TAREAS POR REALIZAR —
**1.** Según el texto sobre la imparcialidad de los jueces, ¿qué disposición constitucional comprende entre sus garantías el principio del debido proceso?
**2.** Prosiga el texto sobre la imparcialidad de los jueces a partir de su última oración.

FRAGMENTO PROPORCIONADO —
===

La imparcialidad de los jueces es la piedra angular sobre la que reposa el principio del debido proceso judicial, aplicable a toda clase de conflictos sometidos al conocimiento de nuestra administración de justicia.
Cuando esa imparcialidad -esencialmente requerida- se ha perdido o se encuentra severamente dañada, por cualquier motivo serio, objetivo o subjetivo, directo o indirecto, todos los demás elementos que integran el principio del debido proceso no son más que meras formalidades que, aún en los casos en que se encuentren aparentemente cumplidos, solo contribuyen a esconder un vicio sin solución respecto de toda verdadera noción de justicia.
En nuestro ordenamiento constitucional, todas las opiniones coinciden señalando que el principio del debido proceso se encuentra comprendido entre las garantías aseguradas por el artículo 19 numeral 3, más aquellas que emanan de las bases de nuestra institucionalidad y, con más, los tratados internacionales que nuestro Estado ha suscrito, incorporándolos a nuestra legislación interna con plena y directa aplicación de sus disposiciones.

===

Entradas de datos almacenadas
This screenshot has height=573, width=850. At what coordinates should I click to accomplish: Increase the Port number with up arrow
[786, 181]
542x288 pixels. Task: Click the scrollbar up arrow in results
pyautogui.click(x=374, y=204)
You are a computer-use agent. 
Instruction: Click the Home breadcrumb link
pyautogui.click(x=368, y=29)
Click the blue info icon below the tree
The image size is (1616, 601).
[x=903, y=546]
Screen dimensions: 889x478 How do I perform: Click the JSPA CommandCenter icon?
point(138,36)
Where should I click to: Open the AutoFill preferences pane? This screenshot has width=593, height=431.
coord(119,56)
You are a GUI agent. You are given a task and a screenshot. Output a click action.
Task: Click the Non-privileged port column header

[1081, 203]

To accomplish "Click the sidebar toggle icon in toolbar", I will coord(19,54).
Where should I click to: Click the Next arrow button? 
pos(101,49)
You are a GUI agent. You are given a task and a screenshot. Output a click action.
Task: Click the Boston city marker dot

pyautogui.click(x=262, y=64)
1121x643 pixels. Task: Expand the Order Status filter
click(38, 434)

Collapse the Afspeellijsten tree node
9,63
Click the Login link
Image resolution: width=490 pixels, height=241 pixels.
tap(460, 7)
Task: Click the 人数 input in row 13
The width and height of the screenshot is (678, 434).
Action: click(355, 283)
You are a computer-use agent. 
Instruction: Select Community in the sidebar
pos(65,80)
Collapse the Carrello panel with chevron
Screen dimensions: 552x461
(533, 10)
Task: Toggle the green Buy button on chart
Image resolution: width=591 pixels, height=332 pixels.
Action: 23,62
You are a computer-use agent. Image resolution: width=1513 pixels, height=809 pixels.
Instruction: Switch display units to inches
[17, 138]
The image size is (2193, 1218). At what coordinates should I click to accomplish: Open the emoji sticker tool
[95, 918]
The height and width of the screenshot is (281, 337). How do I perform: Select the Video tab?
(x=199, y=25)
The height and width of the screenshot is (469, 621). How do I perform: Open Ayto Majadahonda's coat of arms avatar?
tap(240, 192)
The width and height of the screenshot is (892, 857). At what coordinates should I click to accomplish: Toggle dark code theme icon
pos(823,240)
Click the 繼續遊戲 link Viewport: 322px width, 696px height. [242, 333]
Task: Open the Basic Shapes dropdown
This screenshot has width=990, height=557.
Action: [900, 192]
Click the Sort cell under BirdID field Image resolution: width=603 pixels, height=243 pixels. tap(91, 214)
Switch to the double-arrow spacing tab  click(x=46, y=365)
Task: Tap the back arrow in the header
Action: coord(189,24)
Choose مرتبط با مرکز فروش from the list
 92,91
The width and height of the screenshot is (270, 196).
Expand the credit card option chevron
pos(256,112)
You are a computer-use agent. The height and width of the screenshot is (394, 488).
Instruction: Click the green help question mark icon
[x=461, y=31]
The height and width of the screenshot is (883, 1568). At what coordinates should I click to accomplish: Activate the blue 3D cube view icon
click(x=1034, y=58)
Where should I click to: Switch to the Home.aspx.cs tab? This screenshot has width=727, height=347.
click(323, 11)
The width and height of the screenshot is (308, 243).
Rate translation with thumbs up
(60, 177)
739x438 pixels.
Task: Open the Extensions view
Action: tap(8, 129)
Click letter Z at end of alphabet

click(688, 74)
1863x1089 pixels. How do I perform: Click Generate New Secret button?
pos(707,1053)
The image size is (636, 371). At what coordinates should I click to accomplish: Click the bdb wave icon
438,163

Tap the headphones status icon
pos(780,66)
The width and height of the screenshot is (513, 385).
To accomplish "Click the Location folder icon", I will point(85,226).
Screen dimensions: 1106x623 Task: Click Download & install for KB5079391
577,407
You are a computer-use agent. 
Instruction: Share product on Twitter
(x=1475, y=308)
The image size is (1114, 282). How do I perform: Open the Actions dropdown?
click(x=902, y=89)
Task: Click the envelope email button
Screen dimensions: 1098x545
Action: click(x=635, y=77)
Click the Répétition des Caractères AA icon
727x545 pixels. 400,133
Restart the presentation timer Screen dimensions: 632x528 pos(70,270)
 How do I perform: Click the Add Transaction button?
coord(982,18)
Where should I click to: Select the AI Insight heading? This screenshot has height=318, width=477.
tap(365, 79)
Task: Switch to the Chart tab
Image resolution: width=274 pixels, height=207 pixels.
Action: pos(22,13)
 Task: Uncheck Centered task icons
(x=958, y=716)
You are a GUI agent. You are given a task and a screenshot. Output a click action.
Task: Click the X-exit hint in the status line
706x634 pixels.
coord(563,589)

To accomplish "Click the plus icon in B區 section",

===

RESPUESTAS —
**1.** El artículo 19 numeral 3.

**2.**
Debe reconocerse, sin embargo, que nuestra actual Constitución padece en este punto de un grave defecto: la redacción que ofrece el actual numeral tercero de la disposición sobre derechos y deberes constitucionales, posee un corto alcance, carente de precisión, que de modo alguno podría conceder satisfacción a la recta doctrina universal sobre el principio del debido proceso.
De hecho, cuanto señala la norma a estos respectos es únicamente lo siguiente: «Toda sentencia de un órgano que ejerza jurisdicción debe fundarse en un proceso previo legalmente tramitado. Corresponderá al legislador establecer siempre las garantías de un procedimiento y una investigación racionales y justos”.
En lo que corresponde al principio de imparcialidad de los jueces como elemento esencial del debido proceso, preciso es considerar, por otra parte, el capítulo de nuestra Constitución dedicado al Poder Judicial y, de un modo especial, aquellas normas que dicen relación con la efectiva separación de los Poderes del Estado. Porque es un hecho cierto y objetivo que, donde no existe una real separación entre los diferentes Poderes, la imparcialidad de los jueces (por grande que sea el empeño que éstos coloquen en el resguardo de sus fueros) se encontrará siempre en situación de permanentes y graves riesgos y peligros.
Entre nosotros -los chilenos- el tema del «debido proceso» se ha incorporado como legislación positiva más en razón del derecho internacional comprometido por nuestro Estado que no en razón de nuestro orden constitucional propiamente nacional.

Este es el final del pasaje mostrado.